Bien sûr ! Ma sœur Natalia, âgée de 41 ans, a accouché d’une petite Stella trois mois avant moi, et la nièce de mon mari a accouché à Noël d’une petite Perrine. En matière d’éducation, Natalia teste tout avant moi et me trace le chemin ! Nous cherchons les meilleures choses pour nos bébés, comme l’application Kinedu qui accompagne le bébé dans son développement, les ateliers créatifs puisés dans les livres Montessori, l’acquisition d’un portique en bois et d’un tapis d’éveil. J’initie également ma fille à la nature en lui faisant sentir des feuilles de menthe et toucher l’écorce des arbres.
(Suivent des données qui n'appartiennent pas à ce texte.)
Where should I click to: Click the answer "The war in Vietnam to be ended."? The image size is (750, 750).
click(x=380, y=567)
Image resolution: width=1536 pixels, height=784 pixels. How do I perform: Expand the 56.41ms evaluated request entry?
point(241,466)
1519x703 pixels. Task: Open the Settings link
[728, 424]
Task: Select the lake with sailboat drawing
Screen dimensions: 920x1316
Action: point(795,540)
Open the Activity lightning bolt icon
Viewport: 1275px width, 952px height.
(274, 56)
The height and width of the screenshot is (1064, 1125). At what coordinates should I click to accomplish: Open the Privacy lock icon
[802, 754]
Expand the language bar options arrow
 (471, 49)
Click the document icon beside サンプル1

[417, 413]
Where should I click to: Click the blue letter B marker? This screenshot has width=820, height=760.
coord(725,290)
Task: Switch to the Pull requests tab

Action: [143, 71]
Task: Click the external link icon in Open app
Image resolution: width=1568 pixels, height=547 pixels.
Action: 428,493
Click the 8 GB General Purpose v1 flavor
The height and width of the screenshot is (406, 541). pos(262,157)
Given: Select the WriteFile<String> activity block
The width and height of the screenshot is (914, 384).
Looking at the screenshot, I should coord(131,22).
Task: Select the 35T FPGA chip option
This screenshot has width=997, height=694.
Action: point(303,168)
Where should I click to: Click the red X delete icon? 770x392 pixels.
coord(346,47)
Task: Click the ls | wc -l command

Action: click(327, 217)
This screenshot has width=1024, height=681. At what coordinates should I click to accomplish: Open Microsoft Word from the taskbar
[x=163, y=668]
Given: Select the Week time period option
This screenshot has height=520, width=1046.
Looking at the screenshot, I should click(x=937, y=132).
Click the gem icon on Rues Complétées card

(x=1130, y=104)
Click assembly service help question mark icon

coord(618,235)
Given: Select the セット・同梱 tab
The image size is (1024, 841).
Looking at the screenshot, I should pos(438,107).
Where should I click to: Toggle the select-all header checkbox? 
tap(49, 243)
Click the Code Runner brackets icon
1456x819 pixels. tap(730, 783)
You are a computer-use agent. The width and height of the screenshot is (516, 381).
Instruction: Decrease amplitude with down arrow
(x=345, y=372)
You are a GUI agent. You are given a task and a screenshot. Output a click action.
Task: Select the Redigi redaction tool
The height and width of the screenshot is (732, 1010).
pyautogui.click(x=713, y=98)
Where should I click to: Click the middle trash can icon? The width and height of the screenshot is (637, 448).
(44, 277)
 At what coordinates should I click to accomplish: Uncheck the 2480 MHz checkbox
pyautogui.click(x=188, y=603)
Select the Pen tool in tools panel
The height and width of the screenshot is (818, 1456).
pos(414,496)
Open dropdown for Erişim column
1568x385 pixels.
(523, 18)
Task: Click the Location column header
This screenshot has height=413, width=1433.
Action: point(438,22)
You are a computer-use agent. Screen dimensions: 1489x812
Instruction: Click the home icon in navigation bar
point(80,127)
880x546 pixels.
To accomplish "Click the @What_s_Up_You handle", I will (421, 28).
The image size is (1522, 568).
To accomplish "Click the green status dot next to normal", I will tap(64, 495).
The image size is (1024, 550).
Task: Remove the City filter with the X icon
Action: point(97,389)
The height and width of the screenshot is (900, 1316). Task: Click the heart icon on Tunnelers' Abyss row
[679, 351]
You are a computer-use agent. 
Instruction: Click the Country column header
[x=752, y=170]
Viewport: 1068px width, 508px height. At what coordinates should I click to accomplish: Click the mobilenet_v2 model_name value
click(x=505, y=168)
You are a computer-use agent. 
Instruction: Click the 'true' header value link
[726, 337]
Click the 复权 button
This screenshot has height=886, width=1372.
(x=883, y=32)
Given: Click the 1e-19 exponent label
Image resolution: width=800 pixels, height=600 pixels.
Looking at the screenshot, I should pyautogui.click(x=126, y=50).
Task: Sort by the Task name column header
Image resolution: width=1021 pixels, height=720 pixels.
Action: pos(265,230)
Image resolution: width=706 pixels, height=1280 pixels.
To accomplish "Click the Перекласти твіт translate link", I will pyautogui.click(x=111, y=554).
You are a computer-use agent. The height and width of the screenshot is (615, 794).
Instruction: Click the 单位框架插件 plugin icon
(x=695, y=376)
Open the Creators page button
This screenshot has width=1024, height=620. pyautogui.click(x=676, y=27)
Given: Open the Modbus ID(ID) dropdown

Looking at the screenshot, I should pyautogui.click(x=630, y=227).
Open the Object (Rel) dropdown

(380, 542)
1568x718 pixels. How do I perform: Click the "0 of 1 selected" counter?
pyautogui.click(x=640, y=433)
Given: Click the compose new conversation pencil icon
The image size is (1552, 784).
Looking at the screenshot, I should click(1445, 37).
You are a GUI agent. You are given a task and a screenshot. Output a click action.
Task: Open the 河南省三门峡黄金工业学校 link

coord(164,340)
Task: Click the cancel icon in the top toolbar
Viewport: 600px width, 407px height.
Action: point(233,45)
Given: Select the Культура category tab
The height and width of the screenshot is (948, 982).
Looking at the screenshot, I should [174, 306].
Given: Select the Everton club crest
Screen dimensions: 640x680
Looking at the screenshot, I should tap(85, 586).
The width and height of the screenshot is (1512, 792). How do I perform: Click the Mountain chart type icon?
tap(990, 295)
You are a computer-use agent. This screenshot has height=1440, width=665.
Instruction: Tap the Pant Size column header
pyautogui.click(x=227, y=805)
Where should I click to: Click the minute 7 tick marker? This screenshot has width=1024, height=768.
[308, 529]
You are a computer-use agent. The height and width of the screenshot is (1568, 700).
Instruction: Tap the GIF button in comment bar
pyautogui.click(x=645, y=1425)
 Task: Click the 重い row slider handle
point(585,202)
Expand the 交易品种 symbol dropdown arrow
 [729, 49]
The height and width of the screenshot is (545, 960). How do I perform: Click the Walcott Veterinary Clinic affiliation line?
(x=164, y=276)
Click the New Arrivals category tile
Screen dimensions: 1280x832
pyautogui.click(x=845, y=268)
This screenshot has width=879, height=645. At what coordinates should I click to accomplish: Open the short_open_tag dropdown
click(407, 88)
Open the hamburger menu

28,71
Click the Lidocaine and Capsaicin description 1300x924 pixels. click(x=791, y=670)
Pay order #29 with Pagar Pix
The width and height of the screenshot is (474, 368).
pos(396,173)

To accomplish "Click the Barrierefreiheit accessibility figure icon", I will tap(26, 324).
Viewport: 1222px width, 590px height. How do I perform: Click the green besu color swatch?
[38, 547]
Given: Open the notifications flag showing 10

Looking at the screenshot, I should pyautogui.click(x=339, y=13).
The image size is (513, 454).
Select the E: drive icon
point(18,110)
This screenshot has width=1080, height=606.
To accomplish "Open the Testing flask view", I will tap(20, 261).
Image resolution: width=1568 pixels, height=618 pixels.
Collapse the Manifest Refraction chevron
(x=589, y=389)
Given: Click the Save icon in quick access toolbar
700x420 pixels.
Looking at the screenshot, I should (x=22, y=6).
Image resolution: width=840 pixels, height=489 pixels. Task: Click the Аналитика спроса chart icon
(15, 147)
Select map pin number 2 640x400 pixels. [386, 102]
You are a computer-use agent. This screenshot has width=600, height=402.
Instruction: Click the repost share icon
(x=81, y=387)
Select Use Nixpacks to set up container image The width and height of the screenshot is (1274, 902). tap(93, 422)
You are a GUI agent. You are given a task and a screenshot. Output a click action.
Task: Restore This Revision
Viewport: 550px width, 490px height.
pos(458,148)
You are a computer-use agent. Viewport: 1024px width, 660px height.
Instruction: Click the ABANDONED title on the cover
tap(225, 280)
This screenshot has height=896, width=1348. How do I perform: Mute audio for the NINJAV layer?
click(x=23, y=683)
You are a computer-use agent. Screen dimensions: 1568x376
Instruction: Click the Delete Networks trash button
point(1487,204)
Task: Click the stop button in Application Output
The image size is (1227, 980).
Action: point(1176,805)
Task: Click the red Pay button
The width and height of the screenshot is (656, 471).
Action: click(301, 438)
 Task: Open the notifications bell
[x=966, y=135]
Votre sentiment aujourd’hui ?
Le regret. Celui d’avoir attendu si longtemps pour faire un enfant. Je considère la naissance de Nina comme un miracle de Dieu et de la nature qui aurait, certes, été plus facile à accomplir quinze ans plus tôt. Je réalise combien j’ai mené une existence égoïste. Chaque seconde, j’ai peur pour mon enfant. S’il arrivait quelque chose à Nina, ma vie s’arrêterait net.